[REQUIRED WORK] Where does the word "computer" show up in the records? Copy every line that has it.

[SUPPLIED INFORMATION Boundary: Start]

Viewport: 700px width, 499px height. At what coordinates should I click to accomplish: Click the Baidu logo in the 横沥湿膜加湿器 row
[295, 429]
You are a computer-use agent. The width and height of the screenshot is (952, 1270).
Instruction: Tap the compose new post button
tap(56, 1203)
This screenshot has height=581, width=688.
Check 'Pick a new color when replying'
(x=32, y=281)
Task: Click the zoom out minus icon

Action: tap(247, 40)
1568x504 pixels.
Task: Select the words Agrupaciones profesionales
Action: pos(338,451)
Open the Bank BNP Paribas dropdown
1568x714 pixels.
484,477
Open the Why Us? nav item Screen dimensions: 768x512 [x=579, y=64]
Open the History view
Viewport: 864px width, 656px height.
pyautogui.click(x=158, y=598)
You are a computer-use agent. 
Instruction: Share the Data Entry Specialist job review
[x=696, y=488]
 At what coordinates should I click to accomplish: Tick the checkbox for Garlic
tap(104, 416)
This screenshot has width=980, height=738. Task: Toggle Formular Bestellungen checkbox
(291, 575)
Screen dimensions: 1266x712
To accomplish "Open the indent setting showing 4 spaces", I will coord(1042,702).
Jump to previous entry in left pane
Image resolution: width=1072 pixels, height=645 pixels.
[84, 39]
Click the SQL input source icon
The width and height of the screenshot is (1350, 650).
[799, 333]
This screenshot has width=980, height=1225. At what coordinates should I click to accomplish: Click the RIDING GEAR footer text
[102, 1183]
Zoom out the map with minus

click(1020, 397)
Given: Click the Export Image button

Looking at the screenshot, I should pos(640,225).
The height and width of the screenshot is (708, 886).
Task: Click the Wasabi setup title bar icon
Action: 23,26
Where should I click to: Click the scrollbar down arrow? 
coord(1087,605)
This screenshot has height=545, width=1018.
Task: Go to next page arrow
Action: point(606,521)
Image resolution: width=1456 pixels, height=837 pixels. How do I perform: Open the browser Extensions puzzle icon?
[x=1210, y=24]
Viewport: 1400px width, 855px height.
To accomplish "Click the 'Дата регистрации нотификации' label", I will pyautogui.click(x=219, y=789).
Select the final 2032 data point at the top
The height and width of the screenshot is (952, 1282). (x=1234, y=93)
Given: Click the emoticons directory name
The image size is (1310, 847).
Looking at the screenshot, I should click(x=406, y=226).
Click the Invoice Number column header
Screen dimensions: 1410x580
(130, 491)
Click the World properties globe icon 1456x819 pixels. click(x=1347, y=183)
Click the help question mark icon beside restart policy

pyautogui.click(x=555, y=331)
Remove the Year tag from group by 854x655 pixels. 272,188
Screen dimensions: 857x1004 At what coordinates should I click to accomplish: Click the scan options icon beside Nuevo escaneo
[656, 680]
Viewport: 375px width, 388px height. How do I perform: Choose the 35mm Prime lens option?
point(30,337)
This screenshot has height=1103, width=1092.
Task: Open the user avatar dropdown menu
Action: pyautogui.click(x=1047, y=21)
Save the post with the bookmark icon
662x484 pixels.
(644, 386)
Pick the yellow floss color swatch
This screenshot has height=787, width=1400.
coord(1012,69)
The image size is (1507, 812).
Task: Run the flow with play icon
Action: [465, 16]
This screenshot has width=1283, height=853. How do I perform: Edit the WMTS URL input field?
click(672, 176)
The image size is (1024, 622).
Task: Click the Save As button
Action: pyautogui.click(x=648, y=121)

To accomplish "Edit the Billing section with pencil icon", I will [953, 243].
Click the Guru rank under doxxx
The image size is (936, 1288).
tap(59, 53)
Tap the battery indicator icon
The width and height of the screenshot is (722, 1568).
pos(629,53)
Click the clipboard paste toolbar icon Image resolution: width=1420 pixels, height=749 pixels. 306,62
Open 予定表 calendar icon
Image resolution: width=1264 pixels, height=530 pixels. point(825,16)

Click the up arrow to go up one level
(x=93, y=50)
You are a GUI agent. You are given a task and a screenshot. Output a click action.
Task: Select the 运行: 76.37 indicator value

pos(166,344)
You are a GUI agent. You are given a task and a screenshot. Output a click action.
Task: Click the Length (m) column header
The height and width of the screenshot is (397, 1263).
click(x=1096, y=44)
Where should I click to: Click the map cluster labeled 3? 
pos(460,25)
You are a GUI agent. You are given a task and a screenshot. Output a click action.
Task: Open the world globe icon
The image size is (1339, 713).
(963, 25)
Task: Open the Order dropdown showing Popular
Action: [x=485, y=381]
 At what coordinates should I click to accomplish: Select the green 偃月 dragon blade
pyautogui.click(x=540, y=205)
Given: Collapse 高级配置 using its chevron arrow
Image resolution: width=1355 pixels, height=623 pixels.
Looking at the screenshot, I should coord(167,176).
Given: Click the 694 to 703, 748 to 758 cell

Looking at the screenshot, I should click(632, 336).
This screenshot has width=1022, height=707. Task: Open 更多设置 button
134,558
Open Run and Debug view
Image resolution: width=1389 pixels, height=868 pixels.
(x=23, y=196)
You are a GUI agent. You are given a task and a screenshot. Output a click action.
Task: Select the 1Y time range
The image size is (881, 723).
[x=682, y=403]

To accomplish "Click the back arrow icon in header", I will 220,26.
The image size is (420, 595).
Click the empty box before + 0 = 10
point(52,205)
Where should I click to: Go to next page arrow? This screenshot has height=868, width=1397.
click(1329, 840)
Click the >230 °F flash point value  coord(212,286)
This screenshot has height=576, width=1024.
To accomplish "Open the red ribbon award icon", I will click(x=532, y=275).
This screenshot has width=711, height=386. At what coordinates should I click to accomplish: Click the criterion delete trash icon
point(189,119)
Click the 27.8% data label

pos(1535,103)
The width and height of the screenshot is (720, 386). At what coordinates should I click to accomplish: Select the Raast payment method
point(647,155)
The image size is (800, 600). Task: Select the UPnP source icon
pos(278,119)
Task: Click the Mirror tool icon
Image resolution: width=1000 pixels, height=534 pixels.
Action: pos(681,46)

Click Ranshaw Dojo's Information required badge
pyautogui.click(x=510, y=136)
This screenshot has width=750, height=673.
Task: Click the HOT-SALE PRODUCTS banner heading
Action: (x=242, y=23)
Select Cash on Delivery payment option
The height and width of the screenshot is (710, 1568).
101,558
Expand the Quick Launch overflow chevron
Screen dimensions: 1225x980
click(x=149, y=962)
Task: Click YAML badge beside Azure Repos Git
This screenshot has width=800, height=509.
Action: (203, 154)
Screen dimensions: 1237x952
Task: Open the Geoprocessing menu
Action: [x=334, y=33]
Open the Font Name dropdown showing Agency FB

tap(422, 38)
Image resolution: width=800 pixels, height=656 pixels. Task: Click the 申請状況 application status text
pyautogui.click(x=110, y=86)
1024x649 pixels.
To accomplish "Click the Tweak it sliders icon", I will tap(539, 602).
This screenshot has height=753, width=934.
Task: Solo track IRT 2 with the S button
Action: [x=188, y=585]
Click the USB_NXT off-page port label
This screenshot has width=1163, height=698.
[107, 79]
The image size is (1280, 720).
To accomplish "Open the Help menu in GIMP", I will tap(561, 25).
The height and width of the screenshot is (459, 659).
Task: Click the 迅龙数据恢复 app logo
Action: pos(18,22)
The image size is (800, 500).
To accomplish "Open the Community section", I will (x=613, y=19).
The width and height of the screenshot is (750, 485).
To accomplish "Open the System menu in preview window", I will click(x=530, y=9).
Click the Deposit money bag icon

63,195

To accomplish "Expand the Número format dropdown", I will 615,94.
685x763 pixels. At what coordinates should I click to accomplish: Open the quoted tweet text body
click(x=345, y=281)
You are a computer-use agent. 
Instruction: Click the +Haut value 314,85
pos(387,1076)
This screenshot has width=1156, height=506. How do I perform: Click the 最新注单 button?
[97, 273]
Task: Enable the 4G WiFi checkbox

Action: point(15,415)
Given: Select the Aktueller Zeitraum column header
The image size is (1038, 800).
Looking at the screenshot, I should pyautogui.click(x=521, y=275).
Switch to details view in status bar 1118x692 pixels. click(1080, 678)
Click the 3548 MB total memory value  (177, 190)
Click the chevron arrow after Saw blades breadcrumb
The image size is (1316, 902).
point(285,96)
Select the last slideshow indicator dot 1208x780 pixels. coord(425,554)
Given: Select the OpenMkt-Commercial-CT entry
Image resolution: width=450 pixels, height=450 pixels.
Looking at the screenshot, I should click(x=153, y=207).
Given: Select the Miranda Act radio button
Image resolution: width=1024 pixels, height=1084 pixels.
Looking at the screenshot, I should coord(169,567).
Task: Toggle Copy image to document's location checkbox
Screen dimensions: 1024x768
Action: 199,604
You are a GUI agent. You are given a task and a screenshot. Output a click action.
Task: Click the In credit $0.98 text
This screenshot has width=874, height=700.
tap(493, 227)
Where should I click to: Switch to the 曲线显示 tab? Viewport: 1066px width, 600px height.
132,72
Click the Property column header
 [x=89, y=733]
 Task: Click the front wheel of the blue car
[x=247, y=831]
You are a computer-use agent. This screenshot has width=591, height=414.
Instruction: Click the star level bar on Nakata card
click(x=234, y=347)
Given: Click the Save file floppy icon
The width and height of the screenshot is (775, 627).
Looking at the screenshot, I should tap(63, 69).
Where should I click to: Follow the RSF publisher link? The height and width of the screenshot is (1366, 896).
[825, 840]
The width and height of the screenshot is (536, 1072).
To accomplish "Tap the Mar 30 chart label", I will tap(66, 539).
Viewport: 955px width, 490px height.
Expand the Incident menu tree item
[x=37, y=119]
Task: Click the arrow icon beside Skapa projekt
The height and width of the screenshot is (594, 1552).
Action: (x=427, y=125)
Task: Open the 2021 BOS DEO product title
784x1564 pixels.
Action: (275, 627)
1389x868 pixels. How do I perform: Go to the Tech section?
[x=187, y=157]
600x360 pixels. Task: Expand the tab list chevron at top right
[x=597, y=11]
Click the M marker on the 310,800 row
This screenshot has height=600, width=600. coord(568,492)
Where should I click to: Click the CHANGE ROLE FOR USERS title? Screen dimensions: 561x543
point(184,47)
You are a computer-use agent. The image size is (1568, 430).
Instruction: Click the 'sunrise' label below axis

[SUPPLIED INFORMATION Boundary: End]

[WRITTEN ANSWER]
You are a computer-use agent. The width and height of the screenshot is (952, 1270).
You are a computer-use agent. 
You are a computer-use agent. 
You are a computer-use agent. This screenshot has width=591, height=414.
You are a computer-use agent. The image size is (1568, 430).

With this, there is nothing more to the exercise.